Kegiatan ini dikoordinasi oleh Pengurus ‘Imarah Masjid Jami’ Kauman Utara Jombang. Hasil dari musyawarah itu terbit menjadi buku berjudul “Muqarrarâtus Syûrâ min ‘Ulamâ Jombang” (Keputusan Musyawarah Ulama Jombang) yang berisikan 50 masalah agama.
Di antara masalah yang dijawab adalah soal hormat terhadap bendera merah putih yang jamak dilakukan di zaman itu.
Menjawab tentang hormat bendera merah putih, tersebutlah dalam tanya jawab bernomor 17 sebagai berikut: “Bagaimana hukum hormat bendera merah putih lambang negara RI sebagaimana yang berlaku ketika upacara bendera merah putih diadakan?”

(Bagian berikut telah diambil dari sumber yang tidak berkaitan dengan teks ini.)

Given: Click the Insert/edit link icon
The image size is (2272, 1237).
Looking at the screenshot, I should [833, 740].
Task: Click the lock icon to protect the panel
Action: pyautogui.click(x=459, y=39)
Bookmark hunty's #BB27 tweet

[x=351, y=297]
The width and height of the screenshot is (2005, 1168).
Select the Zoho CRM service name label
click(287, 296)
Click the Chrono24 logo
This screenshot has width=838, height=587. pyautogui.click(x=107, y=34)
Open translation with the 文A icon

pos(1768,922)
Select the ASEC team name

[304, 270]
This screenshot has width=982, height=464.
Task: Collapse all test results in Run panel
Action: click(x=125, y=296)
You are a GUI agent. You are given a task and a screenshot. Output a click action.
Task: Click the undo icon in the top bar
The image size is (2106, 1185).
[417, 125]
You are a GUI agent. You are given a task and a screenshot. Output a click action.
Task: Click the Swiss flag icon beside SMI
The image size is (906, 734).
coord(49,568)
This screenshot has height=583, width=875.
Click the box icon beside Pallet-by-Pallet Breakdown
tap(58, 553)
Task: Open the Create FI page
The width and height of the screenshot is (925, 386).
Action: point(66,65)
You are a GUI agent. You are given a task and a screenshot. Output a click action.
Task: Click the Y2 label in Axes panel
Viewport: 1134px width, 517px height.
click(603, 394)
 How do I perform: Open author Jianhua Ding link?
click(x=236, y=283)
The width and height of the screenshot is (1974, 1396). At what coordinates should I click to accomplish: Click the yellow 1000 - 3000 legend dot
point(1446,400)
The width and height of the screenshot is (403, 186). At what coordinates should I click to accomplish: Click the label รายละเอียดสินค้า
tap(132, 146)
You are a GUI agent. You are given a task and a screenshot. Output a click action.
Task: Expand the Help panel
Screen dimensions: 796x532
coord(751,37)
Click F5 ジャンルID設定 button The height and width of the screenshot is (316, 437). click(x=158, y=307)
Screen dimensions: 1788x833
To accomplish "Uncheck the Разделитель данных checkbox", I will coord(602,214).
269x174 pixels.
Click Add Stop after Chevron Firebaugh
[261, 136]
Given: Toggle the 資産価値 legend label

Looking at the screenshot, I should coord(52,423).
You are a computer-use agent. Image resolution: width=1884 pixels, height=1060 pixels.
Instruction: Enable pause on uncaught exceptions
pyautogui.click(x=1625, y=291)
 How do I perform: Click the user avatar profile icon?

Jawaban: Mengingat bahwa bendera sang merah putih sebagai lambang negara RI itu merupakan suatu anugerah Allah yang diberikan kepada bangsa Indonesia, maka hukum menghormati bendera itu adalah boleh, sebab disamakan dengan diperbolehkannya mencium peti (tabut) yang diletakkan di atas maqam para wali untuk diambil barokahnya.
Keterangan dari kitab: Hasyiah al-Bajury ‘ala Syarh Ibn Qasim:
ويكره تقبيل القبر واستلامه، ومثله التابوت الذي يجعل فوقه، وكذلك تقبيل الأعتاب عند الدخول لزيارة الأولياء إلا إن قصد به التبرك بهم فلا يكره
Artinya: “Dimakruhkan (tidaklah dilarang) mencium makam dan mengusap-usap makam, serta hal yang sama berlaku untuk peti mati (tabut) yang diletakkan di atas maqom para wali. Demikian pula, mencium ambang pintu saat masuk untuk mengunjungi para wali juga dimakruhkan kecuali jika dimaksudkan untuk mendapatkan berkah dari mereka, maka hal itu tidaklah dilarang (diperbolehkan).”
Buku Muqarrarâtus Syûrâ min ‘Ulamâ Jombang yang memuat jawaban tentang persoalan tersebut diterbitkan pada 15 April 1981 M/ 10 Jumadil Akhir 1401 H dan ditandatangani oleh Ketua Musyawarah Ulama Jombang KH Mahfudz Anwar dan sekretarisnya KH Abdul Aziz Masyhuri. Adapun para ulama Jombang itu adalah:
- KH M Bisri Syansuri
- KH Adlan Aly
- KH Mahfudz Anwar
- KH Syansuri Badawy
- K Muhdlor
- KH Mansur Anwar
- KH Abdul Fattah Hasyim
- KH Cholil
- KH Syansun
Dikutip dari buku Hasil Keputusan Bahtsul Masa’il PCNU Jombang 2002-2015, disertai Muqorrorot Ulama Jombang 1981 (oleh Yusuf Suharto).